With that in mind, let’s take a closer look at this FTSE 250 enterprise and what caveats investors must consider before jumping on the passive income bandwagon.
What does Britvic do?
Britvic is one of the largest non-alcoholic beverage manufacturers in the UK. When strolling down the drinks aisle in the supermarket, if a brand isn’t owned by Coca-Cola, chances are Britvic is behind it.
The firm’s brand portfolio includes household names like Robinsons’, J20, Lipton Ice Tea, and Fruit Shoot, among others. And it’s even the company responsible for bottling PepsiCo products as well.
But its presence stretches beyond just the UK since Britvic has operations scattered worldwide, including France and Brazil. The latter has proven to be a challenging operating environment, given poor weather conditions led to a knock-on crop supply, resulting in a drop in sales volumes. And yet it seems Brazilian consumers are still happy to pay a premium because management raised prices to offset this impact, resulting in a 17% revenue growth from this market.
Overall, sales volumes were up slightly in its latest results, and profit margins are rising. So it’s not a surprise that interim dividends were once again hiked, pushing the FTSE 250 stock’s yield in the right direction.
Even FTSE 250 stocks have risks
I’ve already highlighted the supply chain challenges Britvic is tackling in South America. However, some other concerning factors could pose a significant risk to dividends if not taken care of.

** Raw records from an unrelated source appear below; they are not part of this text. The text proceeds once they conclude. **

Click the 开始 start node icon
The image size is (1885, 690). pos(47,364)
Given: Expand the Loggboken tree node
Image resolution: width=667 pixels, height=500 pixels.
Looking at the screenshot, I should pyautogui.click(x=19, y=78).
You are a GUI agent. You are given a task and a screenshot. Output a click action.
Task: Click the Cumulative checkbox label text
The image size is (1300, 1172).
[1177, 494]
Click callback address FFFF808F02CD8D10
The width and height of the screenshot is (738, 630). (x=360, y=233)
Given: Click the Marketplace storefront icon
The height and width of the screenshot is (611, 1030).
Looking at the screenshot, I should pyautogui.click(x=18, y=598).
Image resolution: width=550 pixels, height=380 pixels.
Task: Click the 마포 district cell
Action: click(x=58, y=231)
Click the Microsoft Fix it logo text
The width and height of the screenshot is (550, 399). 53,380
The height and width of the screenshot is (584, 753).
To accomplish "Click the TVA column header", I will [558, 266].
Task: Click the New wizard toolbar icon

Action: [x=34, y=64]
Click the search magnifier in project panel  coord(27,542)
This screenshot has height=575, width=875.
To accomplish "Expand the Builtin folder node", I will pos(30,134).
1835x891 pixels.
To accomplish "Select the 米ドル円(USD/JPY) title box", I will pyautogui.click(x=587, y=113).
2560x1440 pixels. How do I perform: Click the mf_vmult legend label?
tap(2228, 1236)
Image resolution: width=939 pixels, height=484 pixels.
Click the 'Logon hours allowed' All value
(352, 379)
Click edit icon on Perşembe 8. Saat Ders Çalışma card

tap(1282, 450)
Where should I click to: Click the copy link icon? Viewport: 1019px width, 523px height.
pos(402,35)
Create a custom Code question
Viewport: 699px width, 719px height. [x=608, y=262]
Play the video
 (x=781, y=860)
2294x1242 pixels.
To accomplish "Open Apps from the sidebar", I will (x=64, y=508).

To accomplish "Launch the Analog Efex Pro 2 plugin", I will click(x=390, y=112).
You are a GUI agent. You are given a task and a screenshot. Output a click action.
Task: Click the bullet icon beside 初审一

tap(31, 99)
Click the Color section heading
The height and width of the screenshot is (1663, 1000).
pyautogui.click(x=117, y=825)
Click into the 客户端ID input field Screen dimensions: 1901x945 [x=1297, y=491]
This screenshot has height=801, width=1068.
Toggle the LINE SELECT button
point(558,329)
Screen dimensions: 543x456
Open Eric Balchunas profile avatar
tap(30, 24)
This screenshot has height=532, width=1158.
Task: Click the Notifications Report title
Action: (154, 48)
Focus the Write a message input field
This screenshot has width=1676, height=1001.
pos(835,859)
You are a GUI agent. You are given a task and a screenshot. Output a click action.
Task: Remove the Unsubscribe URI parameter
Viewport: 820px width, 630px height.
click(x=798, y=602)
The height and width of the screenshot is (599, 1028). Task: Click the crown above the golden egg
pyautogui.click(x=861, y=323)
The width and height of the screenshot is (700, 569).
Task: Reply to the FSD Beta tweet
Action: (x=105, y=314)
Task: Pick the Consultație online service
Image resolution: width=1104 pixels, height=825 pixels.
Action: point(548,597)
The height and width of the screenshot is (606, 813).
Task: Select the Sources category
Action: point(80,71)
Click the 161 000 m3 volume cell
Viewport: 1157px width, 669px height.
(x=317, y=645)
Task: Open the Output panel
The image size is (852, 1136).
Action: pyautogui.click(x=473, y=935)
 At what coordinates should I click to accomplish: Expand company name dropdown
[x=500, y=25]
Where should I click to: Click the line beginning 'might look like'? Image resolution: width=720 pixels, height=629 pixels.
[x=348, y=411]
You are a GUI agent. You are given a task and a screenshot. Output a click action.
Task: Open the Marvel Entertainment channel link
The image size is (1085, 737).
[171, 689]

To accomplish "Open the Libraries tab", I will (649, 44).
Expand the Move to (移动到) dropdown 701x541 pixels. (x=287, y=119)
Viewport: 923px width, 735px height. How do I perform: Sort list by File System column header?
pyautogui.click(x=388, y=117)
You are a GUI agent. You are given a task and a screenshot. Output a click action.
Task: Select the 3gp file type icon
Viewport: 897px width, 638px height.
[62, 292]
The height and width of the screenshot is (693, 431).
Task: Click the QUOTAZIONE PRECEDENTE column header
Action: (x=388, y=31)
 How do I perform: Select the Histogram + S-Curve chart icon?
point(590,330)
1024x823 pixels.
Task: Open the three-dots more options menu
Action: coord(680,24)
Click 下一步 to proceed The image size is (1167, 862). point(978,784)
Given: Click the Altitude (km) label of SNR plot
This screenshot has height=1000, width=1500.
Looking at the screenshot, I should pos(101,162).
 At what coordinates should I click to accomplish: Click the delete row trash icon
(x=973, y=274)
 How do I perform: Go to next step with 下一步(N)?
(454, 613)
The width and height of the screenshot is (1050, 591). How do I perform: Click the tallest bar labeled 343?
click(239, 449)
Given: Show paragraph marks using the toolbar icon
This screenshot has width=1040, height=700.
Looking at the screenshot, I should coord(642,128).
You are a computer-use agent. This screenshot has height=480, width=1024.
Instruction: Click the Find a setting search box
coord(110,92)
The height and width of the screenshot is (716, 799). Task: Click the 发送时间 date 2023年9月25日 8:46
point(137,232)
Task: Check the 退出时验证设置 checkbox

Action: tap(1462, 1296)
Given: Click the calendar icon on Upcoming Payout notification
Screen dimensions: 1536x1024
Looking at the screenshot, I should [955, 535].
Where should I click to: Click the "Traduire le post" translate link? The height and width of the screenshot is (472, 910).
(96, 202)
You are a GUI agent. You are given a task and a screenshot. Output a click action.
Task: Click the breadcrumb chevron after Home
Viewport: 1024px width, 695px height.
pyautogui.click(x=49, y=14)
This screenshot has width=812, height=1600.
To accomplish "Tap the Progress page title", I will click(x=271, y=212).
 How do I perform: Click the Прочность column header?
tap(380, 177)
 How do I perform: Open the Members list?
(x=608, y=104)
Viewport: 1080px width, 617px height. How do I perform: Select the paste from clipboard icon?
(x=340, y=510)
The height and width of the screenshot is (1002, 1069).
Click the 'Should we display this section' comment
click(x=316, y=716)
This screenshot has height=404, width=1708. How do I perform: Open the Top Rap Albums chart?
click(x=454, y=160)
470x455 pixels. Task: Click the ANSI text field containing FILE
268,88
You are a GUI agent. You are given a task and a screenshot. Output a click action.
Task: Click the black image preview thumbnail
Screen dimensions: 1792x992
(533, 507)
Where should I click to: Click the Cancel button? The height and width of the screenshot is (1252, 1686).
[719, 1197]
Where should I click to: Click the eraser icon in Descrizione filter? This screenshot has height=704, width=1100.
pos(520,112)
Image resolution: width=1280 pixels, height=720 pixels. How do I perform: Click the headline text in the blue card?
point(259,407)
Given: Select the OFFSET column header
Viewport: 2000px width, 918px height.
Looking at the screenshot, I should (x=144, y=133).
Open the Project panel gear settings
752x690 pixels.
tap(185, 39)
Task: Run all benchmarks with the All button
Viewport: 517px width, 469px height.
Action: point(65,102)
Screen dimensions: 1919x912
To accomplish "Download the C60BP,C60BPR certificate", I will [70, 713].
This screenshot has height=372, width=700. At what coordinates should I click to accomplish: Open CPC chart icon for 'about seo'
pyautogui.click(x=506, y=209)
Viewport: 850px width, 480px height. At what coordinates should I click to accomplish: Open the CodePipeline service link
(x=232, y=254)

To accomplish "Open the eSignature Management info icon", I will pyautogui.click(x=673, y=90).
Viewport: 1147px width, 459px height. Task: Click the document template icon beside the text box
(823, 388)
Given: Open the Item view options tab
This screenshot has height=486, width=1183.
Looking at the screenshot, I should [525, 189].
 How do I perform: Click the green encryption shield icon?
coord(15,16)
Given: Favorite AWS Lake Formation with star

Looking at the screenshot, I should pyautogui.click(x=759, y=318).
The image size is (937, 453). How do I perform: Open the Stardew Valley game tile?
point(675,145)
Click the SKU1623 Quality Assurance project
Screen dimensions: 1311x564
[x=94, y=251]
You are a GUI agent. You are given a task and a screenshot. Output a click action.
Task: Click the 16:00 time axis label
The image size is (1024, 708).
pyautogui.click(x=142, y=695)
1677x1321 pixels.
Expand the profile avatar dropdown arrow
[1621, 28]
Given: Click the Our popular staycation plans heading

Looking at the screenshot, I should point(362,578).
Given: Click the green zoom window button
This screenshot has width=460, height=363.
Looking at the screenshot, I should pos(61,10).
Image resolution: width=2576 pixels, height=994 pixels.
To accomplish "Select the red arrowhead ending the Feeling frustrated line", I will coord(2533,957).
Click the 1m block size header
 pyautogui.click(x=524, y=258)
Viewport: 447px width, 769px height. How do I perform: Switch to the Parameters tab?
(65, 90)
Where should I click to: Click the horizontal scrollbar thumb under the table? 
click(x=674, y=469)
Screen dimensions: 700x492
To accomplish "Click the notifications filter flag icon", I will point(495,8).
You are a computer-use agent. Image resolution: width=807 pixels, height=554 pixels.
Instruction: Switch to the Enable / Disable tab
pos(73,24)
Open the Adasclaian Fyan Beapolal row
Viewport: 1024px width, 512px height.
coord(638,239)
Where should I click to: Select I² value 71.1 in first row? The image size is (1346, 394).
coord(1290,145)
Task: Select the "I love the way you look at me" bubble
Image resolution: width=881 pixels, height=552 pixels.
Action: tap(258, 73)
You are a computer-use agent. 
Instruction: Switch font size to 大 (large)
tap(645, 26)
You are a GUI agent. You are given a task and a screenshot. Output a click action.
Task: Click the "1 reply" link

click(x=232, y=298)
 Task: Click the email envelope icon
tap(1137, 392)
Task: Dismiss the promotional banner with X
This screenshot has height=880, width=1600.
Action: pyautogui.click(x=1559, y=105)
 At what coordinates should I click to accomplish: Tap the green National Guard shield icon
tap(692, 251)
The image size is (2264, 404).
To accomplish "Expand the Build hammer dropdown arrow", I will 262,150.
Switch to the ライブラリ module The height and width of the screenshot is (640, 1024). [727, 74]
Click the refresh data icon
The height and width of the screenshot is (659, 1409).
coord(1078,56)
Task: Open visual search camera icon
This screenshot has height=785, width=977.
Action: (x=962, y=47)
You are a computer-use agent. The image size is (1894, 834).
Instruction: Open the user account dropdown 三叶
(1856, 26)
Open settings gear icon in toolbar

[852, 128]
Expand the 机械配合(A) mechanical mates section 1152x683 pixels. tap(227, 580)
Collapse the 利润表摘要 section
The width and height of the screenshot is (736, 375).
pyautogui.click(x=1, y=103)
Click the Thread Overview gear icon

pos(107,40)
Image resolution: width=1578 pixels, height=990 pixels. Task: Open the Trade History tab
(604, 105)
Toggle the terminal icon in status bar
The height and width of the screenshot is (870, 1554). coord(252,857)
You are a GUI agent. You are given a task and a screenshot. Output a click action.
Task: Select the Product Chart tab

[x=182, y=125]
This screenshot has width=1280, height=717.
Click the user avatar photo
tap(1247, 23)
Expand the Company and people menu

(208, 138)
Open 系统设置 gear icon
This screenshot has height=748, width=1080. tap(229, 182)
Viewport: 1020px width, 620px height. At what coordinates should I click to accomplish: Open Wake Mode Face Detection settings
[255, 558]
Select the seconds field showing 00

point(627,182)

As it stands, the group has around £732m of loan obligations and equivalents on its balance sheet. And with interest rates being hiked by the Bank of England, the firm’s financing costs have jumped from £7.8m to £11.4m over the past year.
The company still generates more than enough cash flow to cover this expense. However, continued rate hikes will likely place increasing pressure on the FTSE 250 stock’s bottom line. If left unchecked, dividend growth could grind to a halt.
Nevertheless, management has highlighted that it’s monitoring its interest rate risk exposure. And with economic conditions beginning to improve, future rate hikes could be set to slow in the coming quarters.
Therefore, with the company seemingly back on track, investors may find Britivic an excellent candidate for an income portfolio. At least, that’s what I think.